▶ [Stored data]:
————
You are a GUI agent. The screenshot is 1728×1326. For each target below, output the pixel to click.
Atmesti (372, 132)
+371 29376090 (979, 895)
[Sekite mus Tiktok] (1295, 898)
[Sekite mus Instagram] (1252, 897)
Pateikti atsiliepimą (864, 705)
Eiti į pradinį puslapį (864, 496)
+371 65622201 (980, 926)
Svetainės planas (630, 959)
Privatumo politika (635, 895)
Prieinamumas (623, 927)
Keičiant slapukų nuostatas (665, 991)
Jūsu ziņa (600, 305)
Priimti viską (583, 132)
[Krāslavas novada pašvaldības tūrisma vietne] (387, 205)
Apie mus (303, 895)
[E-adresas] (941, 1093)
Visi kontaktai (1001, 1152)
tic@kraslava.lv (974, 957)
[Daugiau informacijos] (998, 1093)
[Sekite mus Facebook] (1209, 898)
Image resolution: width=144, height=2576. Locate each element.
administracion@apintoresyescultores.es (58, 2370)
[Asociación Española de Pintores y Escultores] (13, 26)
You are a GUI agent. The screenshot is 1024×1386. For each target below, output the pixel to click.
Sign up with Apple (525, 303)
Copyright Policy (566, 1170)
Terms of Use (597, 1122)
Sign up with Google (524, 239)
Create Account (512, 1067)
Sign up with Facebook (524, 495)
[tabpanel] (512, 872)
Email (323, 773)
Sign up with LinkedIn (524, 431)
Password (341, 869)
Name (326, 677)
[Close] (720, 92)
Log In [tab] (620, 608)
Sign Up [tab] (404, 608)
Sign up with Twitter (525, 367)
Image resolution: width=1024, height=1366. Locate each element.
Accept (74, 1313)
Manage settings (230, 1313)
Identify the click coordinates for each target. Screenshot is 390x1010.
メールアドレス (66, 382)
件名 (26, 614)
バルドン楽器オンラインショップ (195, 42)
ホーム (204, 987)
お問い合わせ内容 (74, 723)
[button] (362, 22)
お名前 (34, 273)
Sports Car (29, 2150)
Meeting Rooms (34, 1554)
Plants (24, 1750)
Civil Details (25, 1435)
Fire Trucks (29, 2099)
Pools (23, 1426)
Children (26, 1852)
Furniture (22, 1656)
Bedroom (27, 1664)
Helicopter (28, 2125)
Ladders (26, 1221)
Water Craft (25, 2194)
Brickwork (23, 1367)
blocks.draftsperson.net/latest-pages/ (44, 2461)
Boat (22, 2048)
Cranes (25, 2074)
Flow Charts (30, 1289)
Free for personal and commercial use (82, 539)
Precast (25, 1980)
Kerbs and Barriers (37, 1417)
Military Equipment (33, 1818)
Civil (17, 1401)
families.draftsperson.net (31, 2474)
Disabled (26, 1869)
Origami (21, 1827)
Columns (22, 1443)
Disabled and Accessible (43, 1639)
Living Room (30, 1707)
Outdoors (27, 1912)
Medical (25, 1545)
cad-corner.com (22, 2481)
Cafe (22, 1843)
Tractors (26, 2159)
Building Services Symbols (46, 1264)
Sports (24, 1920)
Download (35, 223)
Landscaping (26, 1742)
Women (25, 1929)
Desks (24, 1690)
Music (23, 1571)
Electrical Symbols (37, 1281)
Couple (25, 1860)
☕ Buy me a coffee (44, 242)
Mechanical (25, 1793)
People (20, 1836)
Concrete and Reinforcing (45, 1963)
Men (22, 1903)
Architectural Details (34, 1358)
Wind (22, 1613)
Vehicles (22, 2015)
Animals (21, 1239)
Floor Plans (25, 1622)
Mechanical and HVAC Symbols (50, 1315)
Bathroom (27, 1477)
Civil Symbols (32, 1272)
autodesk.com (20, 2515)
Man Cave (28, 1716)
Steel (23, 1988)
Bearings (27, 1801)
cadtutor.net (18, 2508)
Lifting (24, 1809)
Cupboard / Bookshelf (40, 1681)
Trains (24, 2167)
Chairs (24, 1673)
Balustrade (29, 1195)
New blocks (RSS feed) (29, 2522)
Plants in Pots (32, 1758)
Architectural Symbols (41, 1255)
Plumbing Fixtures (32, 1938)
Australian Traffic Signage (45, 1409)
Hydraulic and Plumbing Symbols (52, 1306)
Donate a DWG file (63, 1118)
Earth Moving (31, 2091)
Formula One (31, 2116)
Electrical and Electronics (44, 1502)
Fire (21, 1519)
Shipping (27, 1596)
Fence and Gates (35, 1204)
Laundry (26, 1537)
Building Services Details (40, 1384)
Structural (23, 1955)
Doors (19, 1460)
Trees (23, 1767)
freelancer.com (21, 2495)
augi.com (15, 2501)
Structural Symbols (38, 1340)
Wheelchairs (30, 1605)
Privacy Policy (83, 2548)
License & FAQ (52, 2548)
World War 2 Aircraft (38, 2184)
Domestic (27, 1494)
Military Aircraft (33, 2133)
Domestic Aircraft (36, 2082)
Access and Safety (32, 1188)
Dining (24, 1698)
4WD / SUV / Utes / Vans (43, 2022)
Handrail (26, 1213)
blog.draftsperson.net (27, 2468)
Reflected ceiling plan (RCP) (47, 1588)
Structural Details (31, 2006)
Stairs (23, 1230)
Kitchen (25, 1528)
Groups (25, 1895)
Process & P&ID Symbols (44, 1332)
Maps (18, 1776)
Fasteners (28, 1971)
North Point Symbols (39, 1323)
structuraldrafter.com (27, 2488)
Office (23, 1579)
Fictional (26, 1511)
————
▶ [ABOUT THIS TASK]: Your response should be the lines of the entries above that include the string "Building".

▶ [ANSWER TO THIS EXERCISE]:
Building Services Symbols (46, 1264)
Building Services Details (40, 1384)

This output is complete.